Thank you! Definitely a little time consuming lol. Happy that these are useful!
Great explanation and great use of scenes from the films as examples. I think this video will do a lot to convince new players that this is a fun mechanic to engage with, whatever the outcomes.
Thanks so much for the feedback! So much to draw from the books but visually so good to bring that out from movies!
Great video as always, very informative.
I hate to be "that guy" but I have one small nit-pick. Greed is resisted with Wisdom, not Valour. 6:55 time stamp.
D’oh! Thanks for the catch! Will edit that :S
Thanks once again for your excellent breakdowns.
Thank you, happy that it helps!
Phenomenal video!
Thank you… Hope it will help your game!
@RyanoftheNorth It certainly will. You make probably the best TTRPG videos I've ever seen, BTW, and I watch a lot. Thanks for the content, and keep up the great work.
I don't like the idea of Shadow Scars being able to be healed so easily as rules as written. Partly because they are called scars and partly because this is a major reason why Frodo leaves Middle-Earth. So I created a house-rule.
'Heal Scars Fellowship Phase Undertaking' is replaced with 'Heal Shadow'. Instead of healing a Shadow Scar you make a narratively appropriate skill test. This could be gardening or forging for Hobbits or Dwarves respectively (Craft). Or Song for an Elf or Travel for a Ranger. On a success you heal a number of Shadow Points equal to your Valour or Wisdom, +1 for each Tengur rolled. Whether you pass or fail the skill test you may also sacrifice Adventure and/or Skill Points to heal an equal number of Shadow Points.

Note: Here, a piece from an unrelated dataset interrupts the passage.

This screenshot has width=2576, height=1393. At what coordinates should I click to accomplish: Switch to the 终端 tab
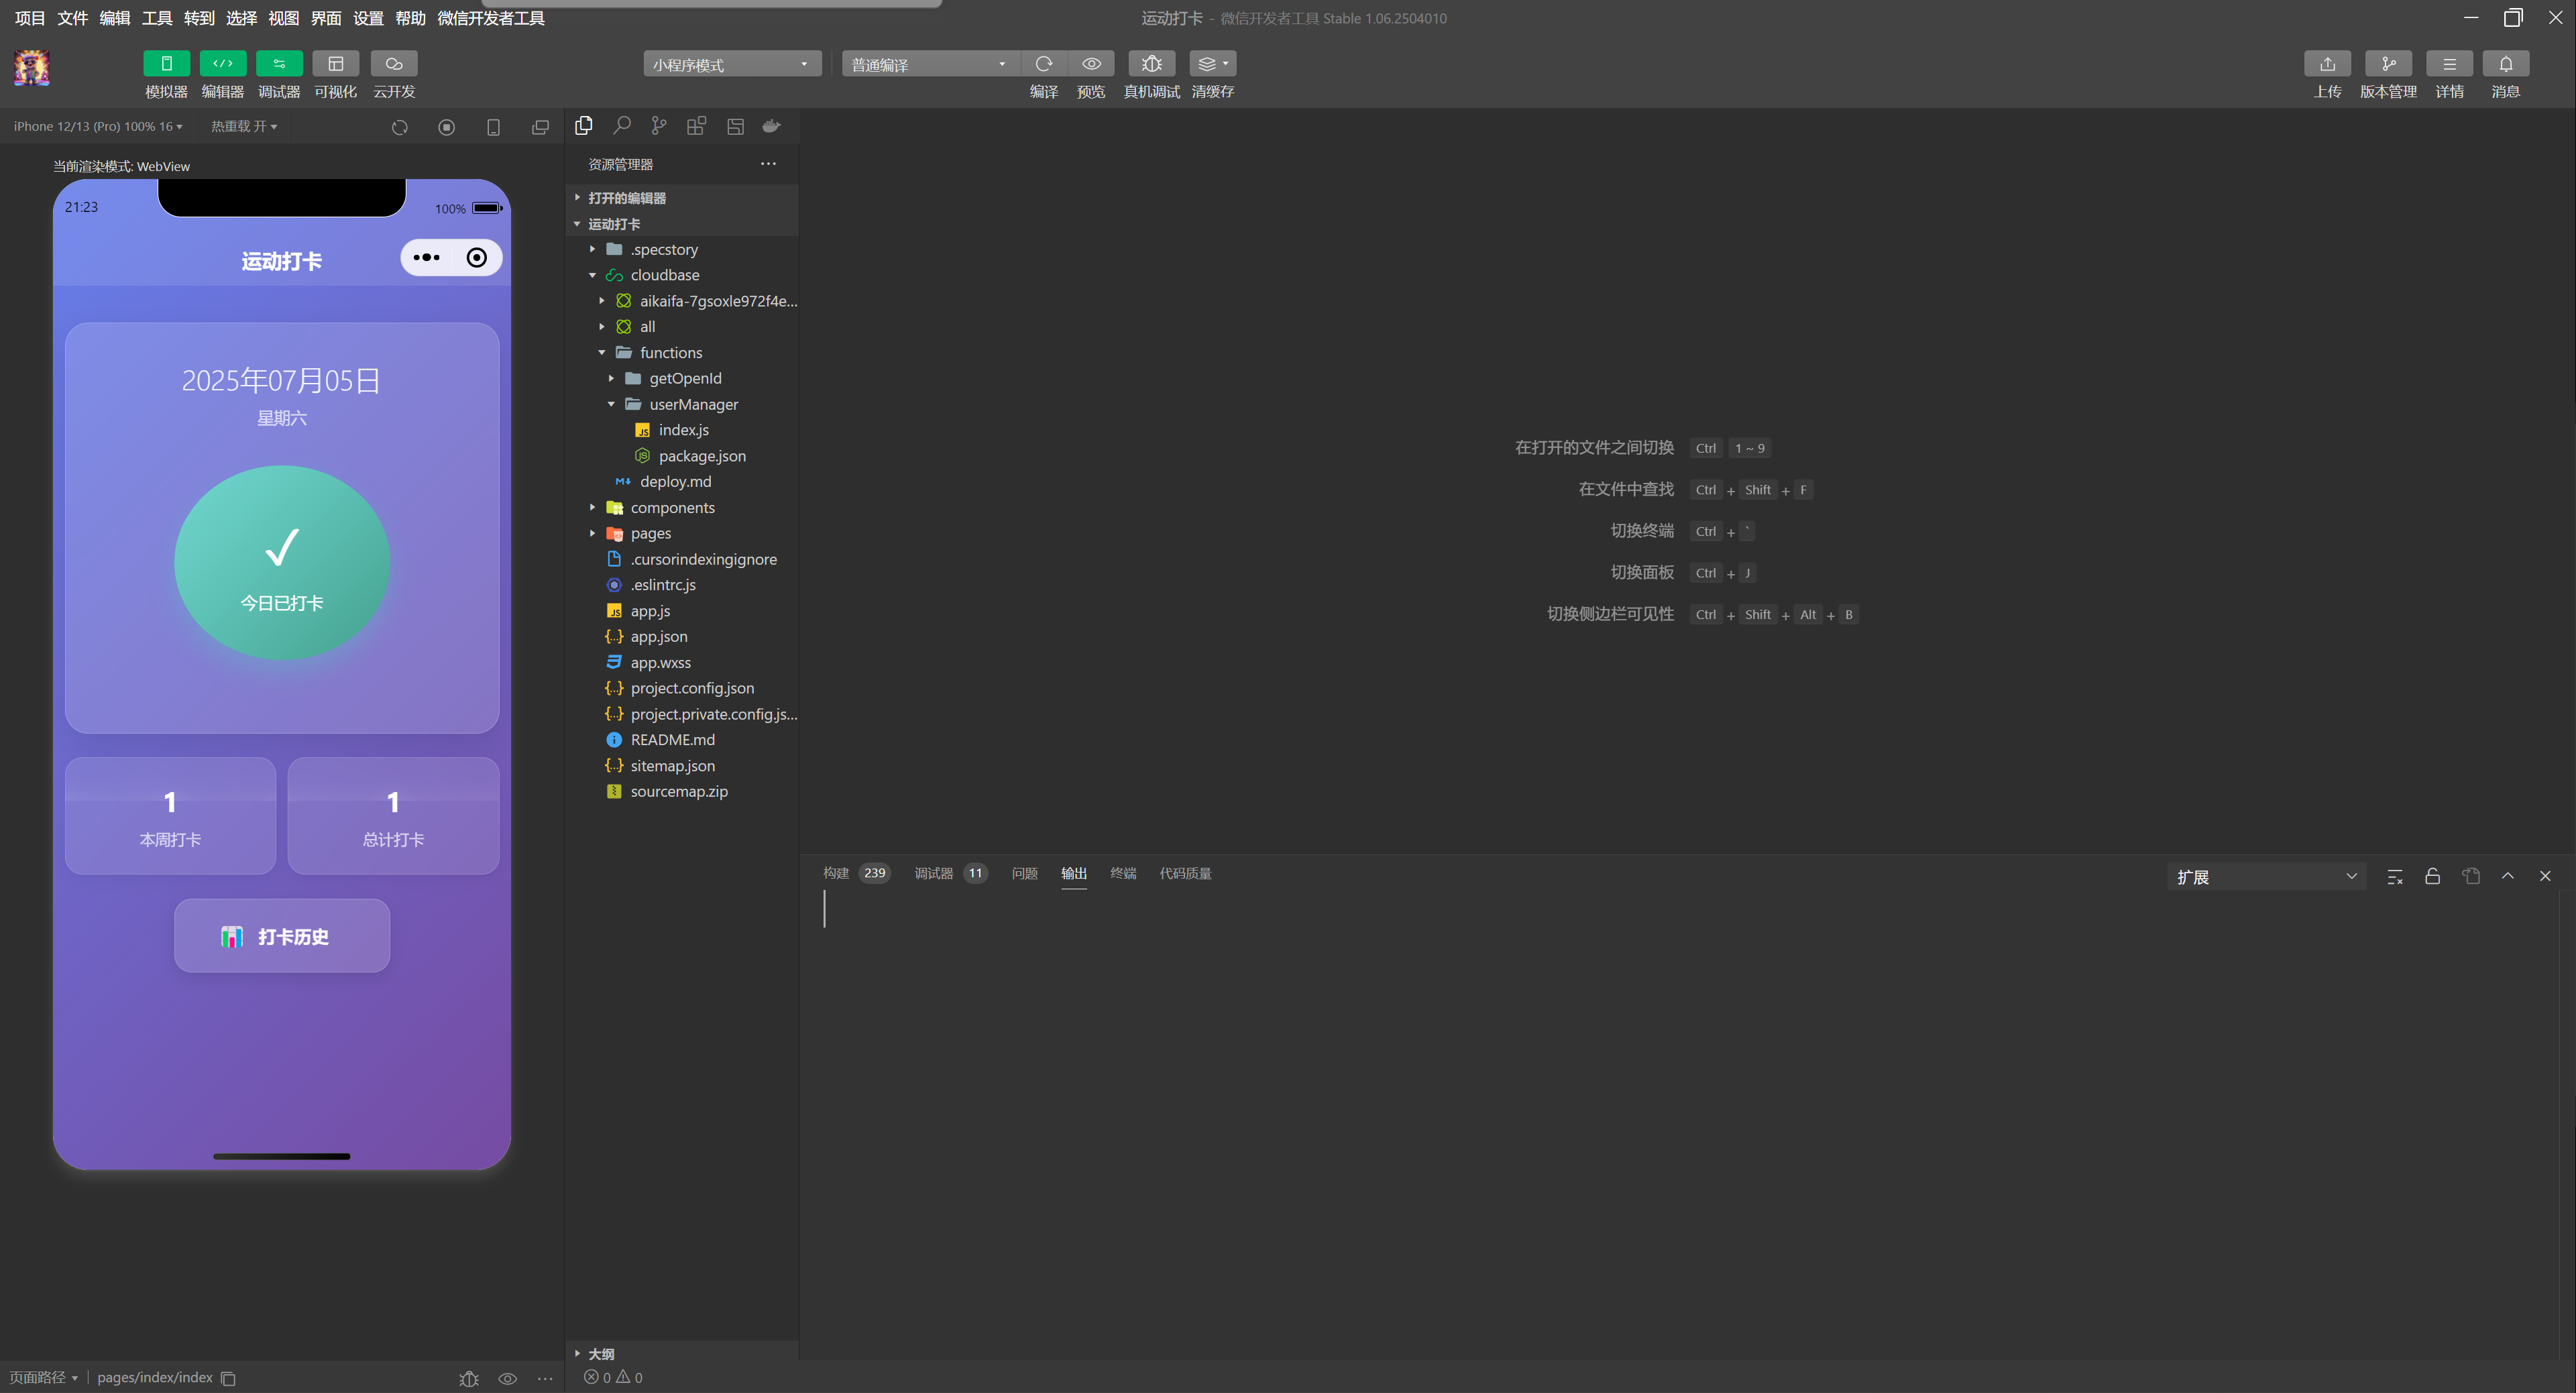(1123, 873)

This allows you to heal chunks of Shadow Points, but Scars are still as permanent as the Flaws you gain from Bouts of Madness, making the Hardening of Will and the taking of a Shadow Scar a dramatic moment, rather than the only logical choice when you have a build up of Shadow Points.
Interesting… either way, would be a narratively appropriate descriptor of how one would “heal scars” taken by shadow accumulation.
I guess you could houserule there are ceratin shadowscars that cannot be healed. more normative ones can, but there are some that forever leaves a wound on the soul, so to speak.